The benefits of the developments outlined above are wide ranging for both clinicians and patients. "Utilising multiple systems for data input can be cumbersome and also interferes with the natural work flow of patient care," Jaffe explained. "The systems we are building now will require physicians to learn a single interface and work in a nearly identical environment; workflow will not be disrupted."
"For patients, this means that better drugs will come to market that have more clearly defined populations, pose fewer risks for adverse events, cost less to develop and span from concept to available drug much more quickly."
Individual research associations are also making progress with implementing interoperable data systems. NCI, for example, launched the Cancer Biomedical Informatics Grid (caBIG) program in 2004, which aimed to support broad interoperability among biomedical information systems and redefine how research was conducted, care was provided and patients interacted with the biomedical research enterprise.

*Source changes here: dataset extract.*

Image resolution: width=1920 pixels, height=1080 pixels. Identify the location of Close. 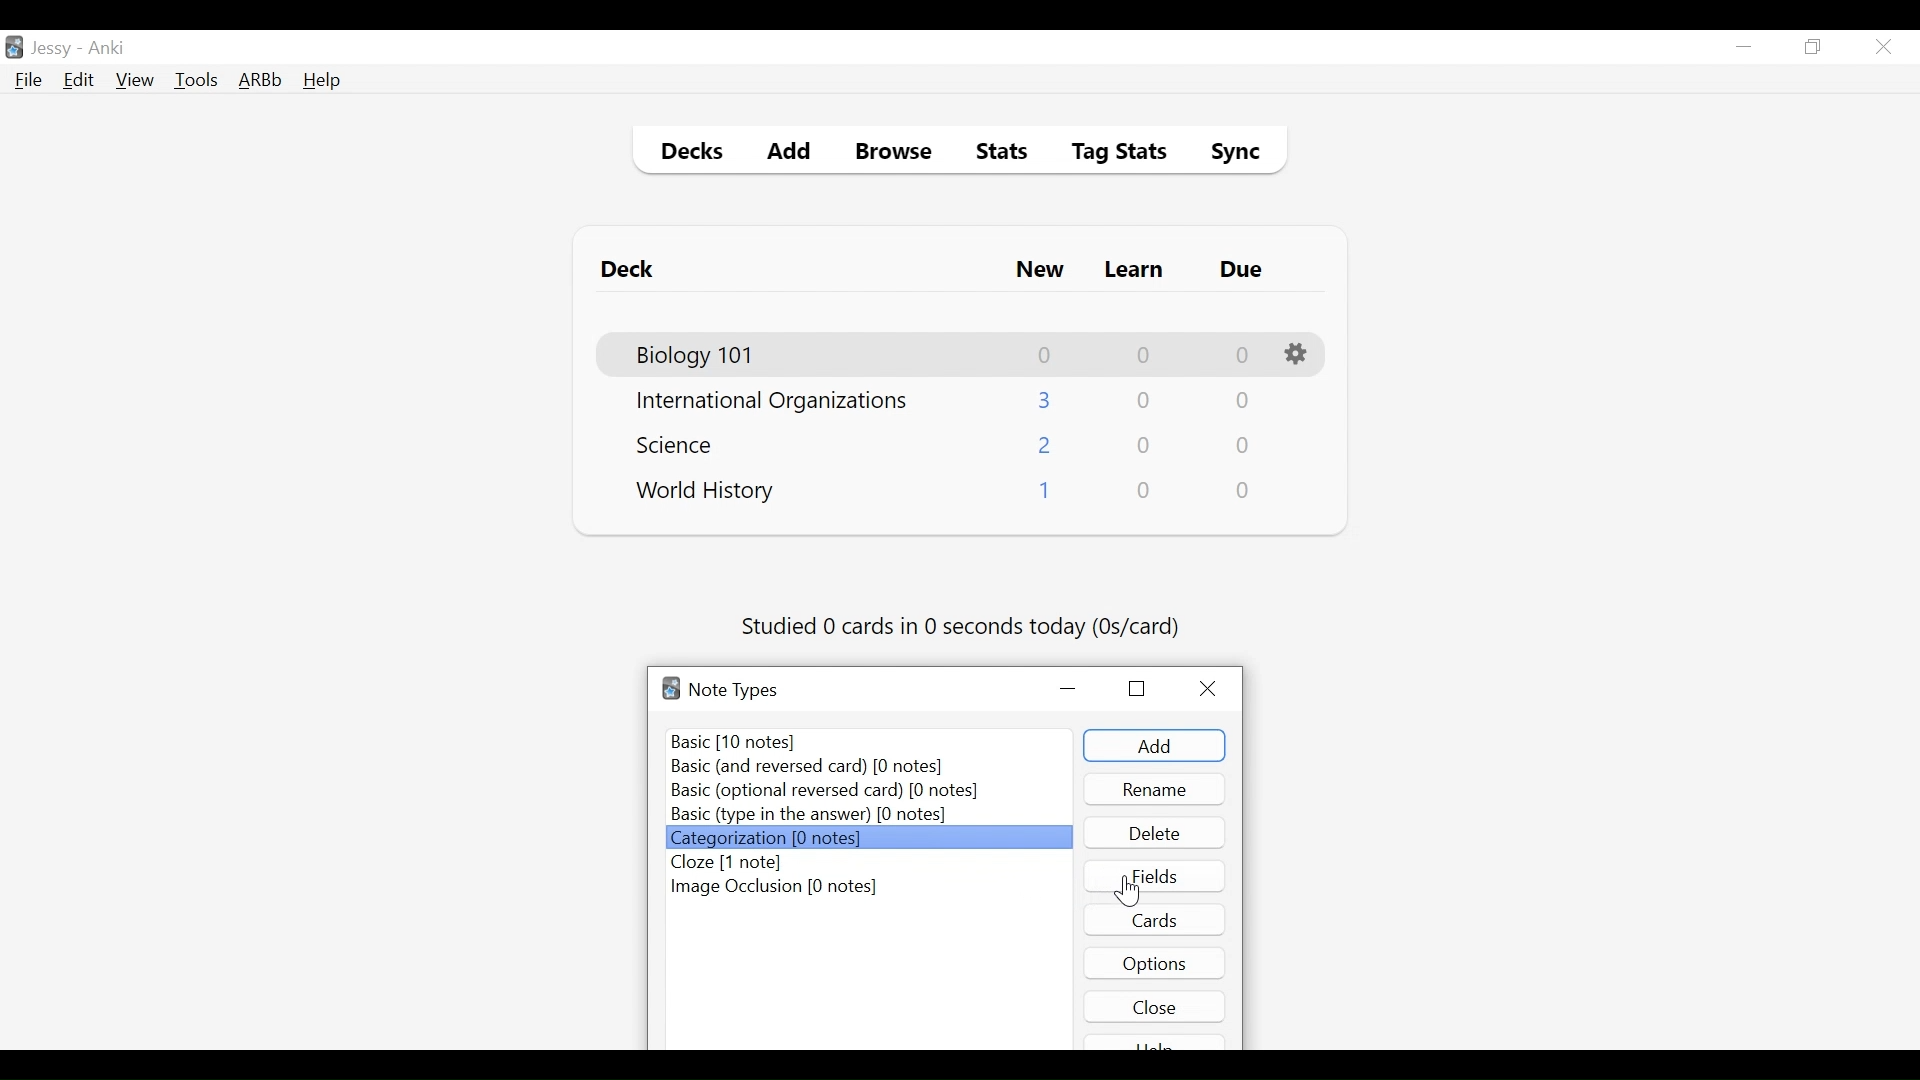
(1883, 47).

And, although caBIG is now being subsumed into the NCI's National Cancer Informatics Program (NCIP), the goal of the broader initiative remains the same. "We want to ensure that biomedical researchers have access to the data they require to carry out the NCI's mission to understand the causes and improve the diagnosis and treatment of cancer," Komatsoulis emphasised. "We believe the program will lower the barriers for systems to interoperate in the service of biomedical research and, ultimately, precision medicine."
There's no denying that interoperability is still in its infancy, but, equally, progress is certainly being made, with several studies currently underway to advance the use of interoperable systems. From the FDA to the NCI, the CDISC to the Partnership to Advance Clinical Electronic Research (PACeR), the issue is being attacked from many different angles and by many different bodies. A new era of interoperability is, without doubt, close at hand.